Page excerpt:
-----
A Conversation for Long pork
Long Pork
CoG Started conversation Jan 20, 2000
Yuck... I think cannabalism is totally GROSS!!!
How can anyone eat someone else... oh well...
Long Pork
Researcher 93445 Posted Jan 22, 2000
Well, it seems gross to me as well, but then, I was brought up in a society that frowns on cannibalism. To people brought up in some other societies, eating pork seems gross. It's all cultural, isn't it?
Long Pork
Lonnytunes - Winter Is Here Posted Jan 28, 2000
In New Zealand, up until British explorer Captain Cook released some pigs in the 17th century, there were no large land mammals. There was a small native rat and a few bats. Cook released the pigs so there would be food available when he returned.
The native Maori tribes practised cannabilism. They ate prisoners captured from other tribes. This supplemted their normal diet of birds, fish, seals and vegetables.
-----
Data:
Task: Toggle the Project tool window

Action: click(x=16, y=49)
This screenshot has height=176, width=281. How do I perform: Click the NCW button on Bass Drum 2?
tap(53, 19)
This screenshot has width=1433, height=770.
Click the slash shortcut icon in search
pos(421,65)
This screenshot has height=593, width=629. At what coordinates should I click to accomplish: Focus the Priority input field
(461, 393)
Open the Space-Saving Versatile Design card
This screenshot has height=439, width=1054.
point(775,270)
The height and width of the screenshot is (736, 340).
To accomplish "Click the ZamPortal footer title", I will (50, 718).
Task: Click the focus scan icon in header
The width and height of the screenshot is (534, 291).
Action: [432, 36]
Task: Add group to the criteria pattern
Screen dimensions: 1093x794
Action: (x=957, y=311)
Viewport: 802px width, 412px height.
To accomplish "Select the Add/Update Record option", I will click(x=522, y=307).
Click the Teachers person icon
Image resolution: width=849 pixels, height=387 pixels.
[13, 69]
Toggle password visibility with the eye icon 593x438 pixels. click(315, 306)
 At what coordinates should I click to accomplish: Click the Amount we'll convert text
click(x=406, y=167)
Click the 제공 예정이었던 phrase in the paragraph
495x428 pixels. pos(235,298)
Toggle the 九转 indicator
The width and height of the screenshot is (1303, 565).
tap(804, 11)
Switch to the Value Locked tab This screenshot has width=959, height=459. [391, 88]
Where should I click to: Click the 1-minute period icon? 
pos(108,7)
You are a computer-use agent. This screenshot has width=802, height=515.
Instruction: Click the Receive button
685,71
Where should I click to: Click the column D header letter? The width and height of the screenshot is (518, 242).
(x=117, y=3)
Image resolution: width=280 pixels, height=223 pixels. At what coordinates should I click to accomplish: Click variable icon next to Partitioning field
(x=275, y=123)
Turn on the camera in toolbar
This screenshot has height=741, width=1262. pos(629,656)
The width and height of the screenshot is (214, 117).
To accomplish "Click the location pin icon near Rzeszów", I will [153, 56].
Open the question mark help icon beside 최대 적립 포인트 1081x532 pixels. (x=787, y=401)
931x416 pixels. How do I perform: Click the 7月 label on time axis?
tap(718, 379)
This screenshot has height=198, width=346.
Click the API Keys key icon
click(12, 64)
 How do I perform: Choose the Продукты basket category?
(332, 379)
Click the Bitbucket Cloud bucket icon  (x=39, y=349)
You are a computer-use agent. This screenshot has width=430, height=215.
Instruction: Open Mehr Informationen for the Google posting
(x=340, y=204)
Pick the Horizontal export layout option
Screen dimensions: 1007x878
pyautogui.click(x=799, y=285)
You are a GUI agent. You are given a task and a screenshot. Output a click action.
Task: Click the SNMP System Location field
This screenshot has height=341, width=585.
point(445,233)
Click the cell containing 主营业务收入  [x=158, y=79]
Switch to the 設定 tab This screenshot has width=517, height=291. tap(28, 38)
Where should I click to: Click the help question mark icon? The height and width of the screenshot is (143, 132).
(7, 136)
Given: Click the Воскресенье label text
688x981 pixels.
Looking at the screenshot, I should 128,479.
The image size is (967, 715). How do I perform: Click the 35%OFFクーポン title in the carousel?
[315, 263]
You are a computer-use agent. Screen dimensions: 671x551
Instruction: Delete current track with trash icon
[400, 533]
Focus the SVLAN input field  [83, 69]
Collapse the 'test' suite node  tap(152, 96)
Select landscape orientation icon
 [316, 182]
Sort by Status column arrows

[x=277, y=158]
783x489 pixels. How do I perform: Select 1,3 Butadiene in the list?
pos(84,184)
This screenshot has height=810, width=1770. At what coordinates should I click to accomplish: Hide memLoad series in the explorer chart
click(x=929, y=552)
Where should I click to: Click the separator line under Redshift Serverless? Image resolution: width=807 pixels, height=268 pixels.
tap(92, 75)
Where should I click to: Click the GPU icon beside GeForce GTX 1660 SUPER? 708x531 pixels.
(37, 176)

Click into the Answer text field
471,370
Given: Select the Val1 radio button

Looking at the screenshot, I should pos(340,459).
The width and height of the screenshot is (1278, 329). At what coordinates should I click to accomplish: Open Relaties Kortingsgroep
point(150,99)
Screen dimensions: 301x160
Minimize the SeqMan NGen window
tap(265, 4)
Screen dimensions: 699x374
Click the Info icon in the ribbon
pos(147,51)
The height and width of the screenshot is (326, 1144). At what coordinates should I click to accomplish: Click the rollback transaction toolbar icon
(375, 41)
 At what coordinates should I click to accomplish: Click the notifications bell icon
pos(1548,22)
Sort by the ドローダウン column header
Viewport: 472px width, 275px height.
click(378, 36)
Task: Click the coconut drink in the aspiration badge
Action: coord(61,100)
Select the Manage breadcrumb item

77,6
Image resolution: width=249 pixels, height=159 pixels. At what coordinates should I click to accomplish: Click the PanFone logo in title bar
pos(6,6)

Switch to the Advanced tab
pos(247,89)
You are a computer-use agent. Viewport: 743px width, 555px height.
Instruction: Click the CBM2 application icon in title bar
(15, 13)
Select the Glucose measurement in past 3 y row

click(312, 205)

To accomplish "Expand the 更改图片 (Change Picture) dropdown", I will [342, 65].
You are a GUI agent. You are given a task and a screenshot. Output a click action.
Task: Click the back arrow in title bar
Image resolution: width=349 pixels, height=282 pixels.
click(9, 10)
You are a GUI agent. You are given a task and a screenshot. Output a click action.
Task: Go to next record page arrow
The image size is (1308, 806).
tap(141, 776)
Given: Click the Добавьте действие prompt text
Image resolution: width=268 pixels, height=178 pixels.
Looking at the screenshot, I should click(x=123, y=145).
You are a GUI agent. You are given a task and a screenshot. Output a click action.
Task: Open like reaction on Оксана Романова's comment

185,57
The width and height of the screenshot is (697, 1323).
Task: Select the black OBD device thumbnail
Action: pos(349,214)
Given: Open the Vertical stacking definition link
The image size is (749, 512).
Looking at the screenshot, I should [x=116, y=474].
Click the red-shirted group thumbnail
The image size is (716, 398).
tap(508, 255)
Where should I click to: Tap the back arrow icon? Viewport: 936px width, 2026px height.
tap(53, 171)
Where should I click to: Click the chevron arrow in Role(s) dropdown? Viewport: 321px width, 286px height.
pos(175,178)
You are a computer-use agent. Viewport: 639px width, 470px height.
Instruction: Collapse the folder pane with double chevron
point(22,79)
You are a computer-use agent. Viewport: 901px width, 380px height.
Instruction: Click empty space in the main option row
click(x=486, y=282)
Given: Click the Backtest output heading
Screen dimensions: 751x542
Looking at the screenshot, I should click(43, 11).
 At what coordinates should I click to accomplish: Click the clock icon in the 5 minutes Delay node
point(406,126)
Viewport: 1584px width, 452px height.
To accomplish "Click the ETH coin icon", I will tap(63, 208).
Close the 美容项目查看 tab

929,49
-----
Problem to work on:
Reproduce the Long Pork conversation starting at the words "The native Maori" and ending after "seals and vegetables.", but change "prisoners" to "captives".

Correct response:
The native Maori tribes practised cannabilism. They ate captives captured from other tribes. This supplemted their normal diet of birds, fish, seals and vegetables.